Er hat das auf seine Art aufgearbeitet: "Ich hab’ gesagt, er soll zur Hölle fahr’n. Doch heute hoff’ ich einfach nur, mein Vater ist im Himmel", ist auf "Schwarz Weiss" zu hören. Das Titelstück soll zum Ausdruck bringen, dass Deluxe sich nach lange empfundener Zerrissenheit nun "völlig unerwartet" wohlfühlt in seiner Haut. Glaubwürdig zeigt der Rapper bei zwei live vorgetragenen Stücken, begleitet von einer Akustikgitarre, dass er beherrscht, was er verspricht.Immer, wenn er zu weich wirken könnte, kommt ein cooler Spruch. Er schämt sich aber nicht zuzugeben, dass er Bruno Mars mag, dessen Lieder die Mädchen bei seinen deutschlandweit veranstalteten Workshops "natürlich" immer singen wollten. "Der hat aber auch echt krasses Talent. Sie müssten nur die Beats weglassen." Das wiederum tut Deluxe auch nicht.

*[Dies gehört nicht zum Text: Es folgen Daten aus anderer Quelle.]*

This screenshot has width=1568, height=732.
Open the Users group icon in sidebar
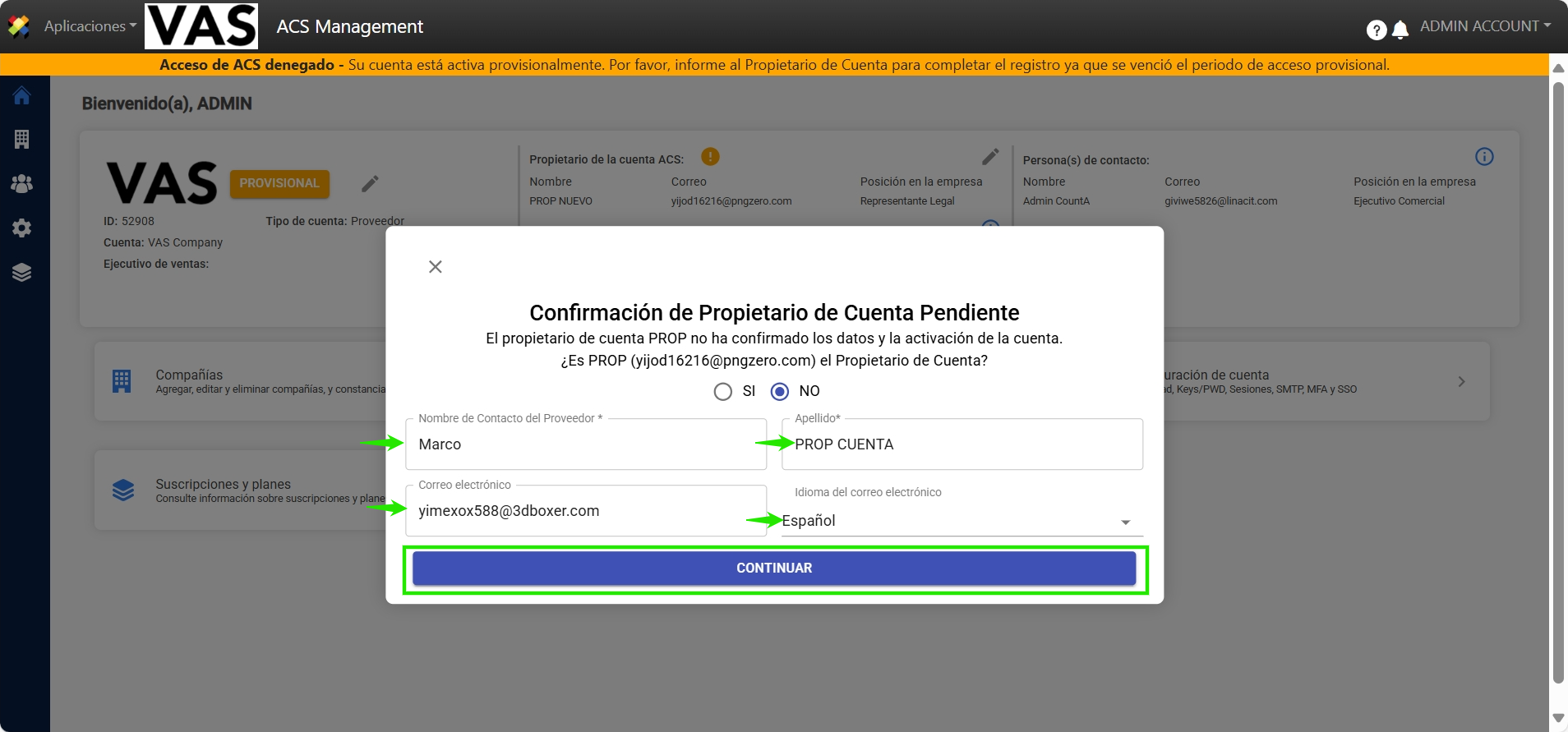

Intelligenz ausschalten kann helfen
Anschaulich erklärt der 33 Jahre alte Musiker, wie seine Stücke entstehen, bei denen die Melodie meist vorangehe. Das Gros habe er selbst produziert, anderes "gewürzt". Manchmal, "für Songs, die abgehen", sei es gut, "die Intelligenz auszuschalten". An anderer Stelle schlage sie sich dafür sensationell nieder.

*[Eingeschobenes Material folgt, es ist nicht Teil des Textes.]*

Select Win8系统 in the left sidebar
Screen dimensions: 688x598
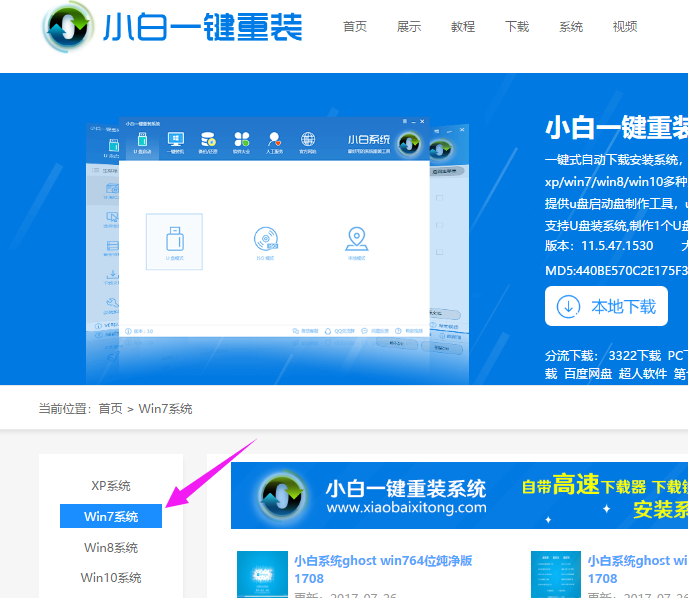[111, 548]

In der Tat genial vertextlicht ist "Keine wahre Geschichte" über zwei jugendliche Außenseiter. Der eine will sich an der Gitarre beweisen, der andere hat eine Knarre, will töten. Doch das Massaker bleibt aus, und der Rap geht weiter: "Der eine wurde Superstar, der andere sein Manager. Objektiv gesehen ist diese Story total kitschig. Trotzdem ist mir die Moral wichtig."
Diese Haltung lässt Samy Deluxe eingestehen, dass die offene Rede über das Kiffen und erklärte Nachahmer ihn rückblickend "nicht stolz machen". Überhaupt lasse die Bindung an alte Sachen nach. "Weißt Du", setzt er mit seiner Lieblingsfloskel zur bildhaften Erklärung für einen Anhänger früher Werke an: "Du kennst bestimmt Leute, die sind korrekt, aber Du hängst trotzdem nicht mit denen rum."
Die mit ihm im Schlosskeller rumhängen, versagen weitgehend beim Reimeraten mit Versen, die er spontan dichtet. In "Poesiealbum" schließt er – des Reims wegen: "Was würd’ ich bloß tun hier, wär’ ich nicht Rapstar? Wahrscheinlich wär’ ich der neue Erich Kästner."